井原拓哉1,2, 中野達也1, 羽田清貴1,3, 高橋真4,5, 阿南雅也4,5, 新小田幸一4,5, 川嶌眞之1, 川嶌眞人1 (1.川嶌整形外科病院, 2.広島大学大学院医歯薬保健学研究科博士課程後期, 3.九州看護福祉大学大学院看護福祉学研究科健康支援科学専攻, 4.広島大学大学院医歯薬保健学研究院応用生命科学部門, 5.広島大学大学院医歯薬保健学研究科附属先駆的リハビリテーション実践支援センター)

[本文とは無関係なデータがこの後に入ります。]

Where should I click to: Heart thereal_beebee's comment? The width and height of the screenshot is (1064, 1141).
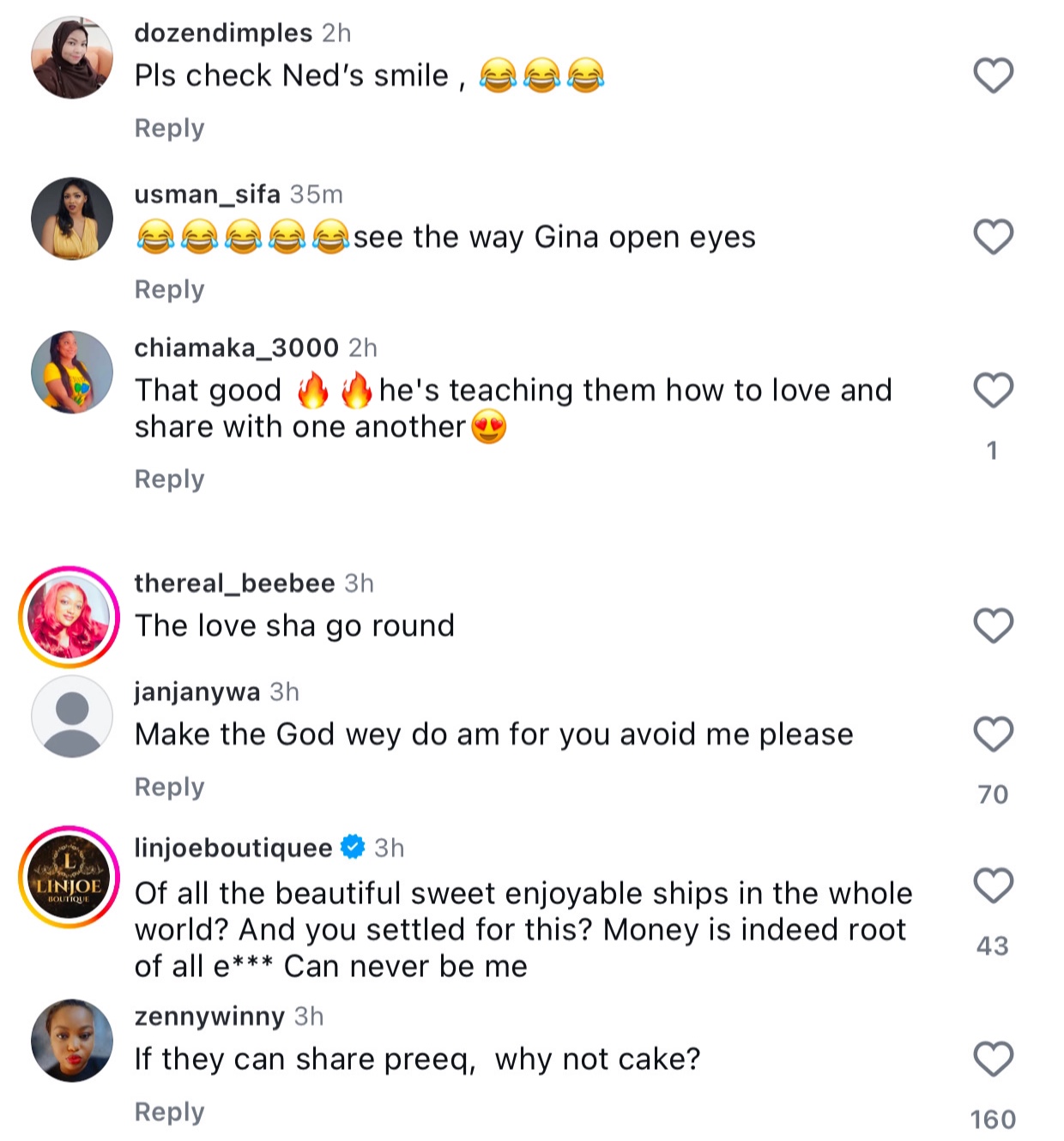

Keywords:二重課題, 立ち上がり動作, UCM解析

【はじめに,目的】

椅子からの立ち上がり動作は頻繁に行われる動作の1つであり,転倒発生の機転となることも少なくない。近年,転倒の要因の中でも二重課題への対応能力の低下が,高齢者の転倒発生に関連しているとの報告が散見される。非制御多様体解析法(Uncontrolled Manifold解析:以下,UCM解析)は,課題に対する「部分」の変動が課題達成のために「課題特異的」に協調している要素であるかを判定でき,身体の協調性という観点から二重課題への対応能力を定量化できる。そこで本研究は,健常成人を対象に,立ち上がり動作における二重課題負荷による身体協調性の変化を調査することで,二重課題に直面した高齢者に発生する転倒原因の解明のための一助とすることを目的に実施した。

【方法】

対象は健常成人女性16人(平均年齢30.9±8.3歳)であった。課題動作は片手でコップを把持した状態での椅子からの立ち上がり動作を採用した。水で一杯に満たされた蓋のないコップをもつ蓋無し条件と,同じ質量となるよう水を入れ蓋をした蓋有り条件の2条件で行った。条件の順序は無作為とし,各条件とも5回試行した。動作中の身体各標点座標を取得し,数値解析ソフトウェアMATLAB 2014a(MathWorks社製)を用いてUCM解析を実施した。UCM解析では,要素変数として身体各関節と足部の角度変化を,タスク変数として身体重心(Center of Mass:以下,COM)座標と第3中手骨頭座標および手関節角度の変化を用いた。そして課題達成に影響を及ぼさない良い変動(以下,VUCM)と影響を及ぼす悪い変動(以下,VORT)を算出した。体幹セグメントの角速度の変化を基に動作の開始と終了を定義し,100%に時間正規化した後,10%毎の平均値を算出した。2条件のVUCM,VORTの比較には,二元配置分散分析を実施した。統計学的解析にはDr. SPSS II for Windows 11.0.1 J(エス・ピー・エス・エス社製)を用い,有意水準は5%未満とした。なお本研究は公益財団法人総合健康推進財団の助成を得て行った。

【結果】

VUCMとVORTの比較では,両条件で全てのタスク変数に対しVUCMが高値を示した。両条件間の比較では,全てのタスク変数に対するVUCMが動作の0~20%で蓋有り条件が有意に高値を示した。VORTは,COM座標の鉛直方向の20~40%,および第3中手骨頭座標の前後方向の0~20%と鉛直方向の20~40%と80~90%,手関節角度の10~40%と90~100%で蓋有り条件が有意に高値を示した。

【結論】

水をこぼさないという課題が注意資源を分散させるため,各タスクに対する良い変動が減少したが,課題達成のために悪い変動も同時に減少させながら課題を達成していることが示された。特に手関節角度に対する悪い変動が動作中は低値を示しており,コップの角度に対する注意が増していると考えられた。高齢者のように身体機能が低下した場合,注意の分散に伴う身体の協調性の低下が転倒を引き起こす可能性があると推察された。